Christie was cleared of any wrongdoing, though three of the governor’s aides were charged.

‘I have the utmost confidence in Chris,’ Christie told a New Jersey paper last week as Wray emerged as a leading FBI director candidate. ‘He’s an outstanding lawyer. He has absolute integrity and honesty, and I think that the president certainly would not be making a mistake if he asked Chris Wray to be FBI director.’

Wray has worked at the law firm of King & Spalding since leaving the Justice Department in 2005.

He is likely step down from his partnership in order to go though the Senate confirmation process.

Wray’s law firm also has ties to the Trump administration, with the president naming another partner, Gilbert Kaplan, undersecretary of commerce for international trade in April.

Additionally, partner Bobby Burchfield is ethics adviser to the Donald J. Trump Revocable Trust that the president set up to hold his business assets.

Trump’s director of national intelligence, Dan Coats, is also a veteran of the firm.

Due to Burchfield’s role, Wray could be asked during his Senate confirmation hearings if he had any connection to the Trump Organization or the Donald J. Trump Revocable Trust.

As Newsweek pointed out, Trump had signed an executive order barring political appointees from ‘participat[ing] in any matter involving specific parties that is directly and substantially related to my former employer or clients,’ during the first two years of serving in a government position.

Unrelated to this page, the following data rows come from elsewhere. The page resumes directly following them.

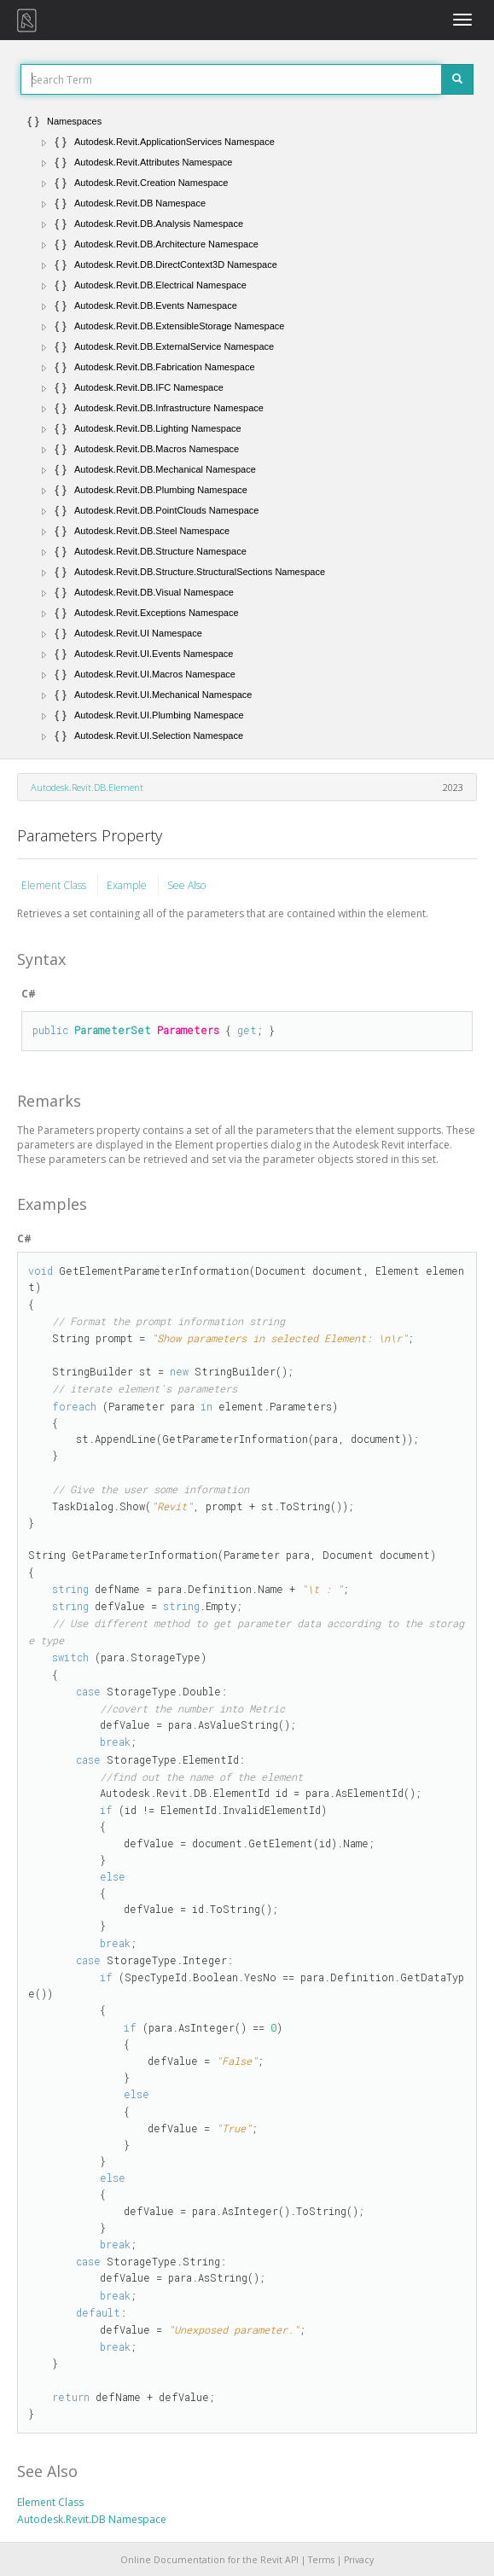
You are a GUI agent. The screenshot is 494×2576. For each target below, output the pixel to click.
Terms (321, 2560)
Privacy (359, 2560)
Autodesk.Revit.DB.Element (87, 787)
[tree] (247, 428)
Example (128, 885)
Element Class (55, 885)
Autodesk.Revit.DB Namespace (91, 2519)
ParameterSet (112, 1030)
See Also (186, 885)
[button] (44, 142)
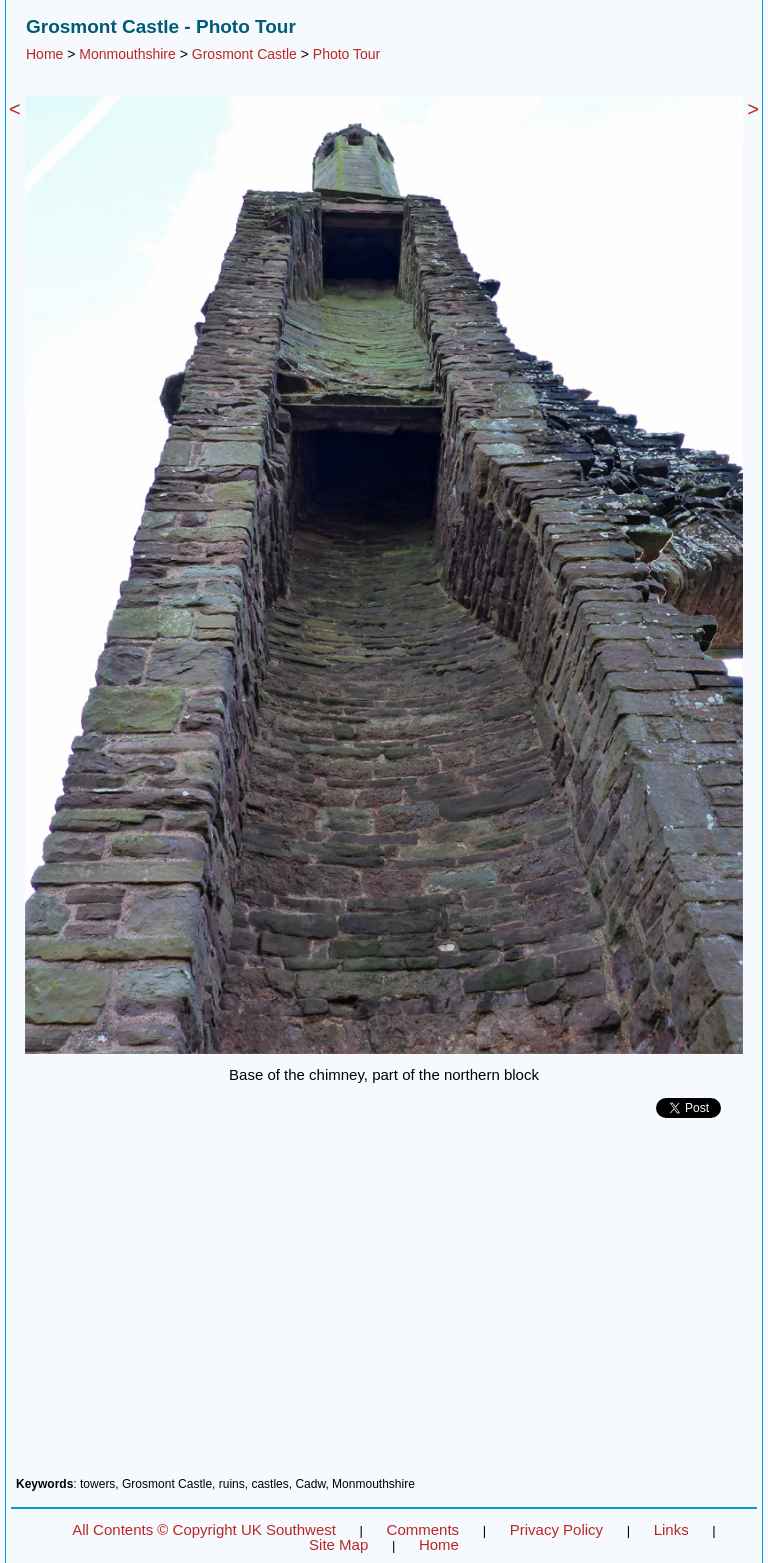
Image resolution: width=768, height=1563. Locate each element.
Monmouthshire (127, 54)
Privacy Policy (556, 1529)
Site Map (338, 1544)
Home (44, 54)
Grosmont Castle (244, 54)
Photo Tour (346, 54)
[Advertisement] (384, 1305)
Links (671, 1529)
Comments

If Wray’s work never touched Burchfield’s, the FBI director-designate would be off the hook.

Washington was uncharacteristically quiet on the nomination of Wray, with the news cycle dominated by back-to-back Senate hearings this week, with Comey’s testimony coming Thursday.

Trump’s own Attorney General Jeff Sessions waited several hours before making a statement of support.

‘Chris Wray is an extraordinary person, possessing all the gifts necessary to be a great Director of the FBI,’ Sessions said. ‘I congratulate President Trump for choosing a leader of proven skill, independence, and integrity, a man in whom all Americans can have confidence.’

Sen. Ben Sasse, a Republican from Nebraska, also had nice things to say about Trump’s pick.

‘Chris Wray is tough, qualified and principled,’ Sasse said in a statement. ‘I look forward to sitting down with him to discuss both his commitment to our justice system and his vision for restoring public trust.’

All that Republican Sen. James Lankford would say is ‘we will evaluate Christopher Wray’s qualifications.’

The American Civil Liberties Union, a liberal free speech group, was openly displeased with the pick, citing conflicts on interest.

‘Christopher Wray’s firm’s legal work for the Trump family, his history of partisan activity, as well as his history of defending Trump’s transition director during a criminal scandal makes us question his ability to lead the FBI with the independence, even-handed judgment, and commitment to the rule of law that the agency deserves,’ said the ACLU’s National Political Director Faiz Shakir in a statement.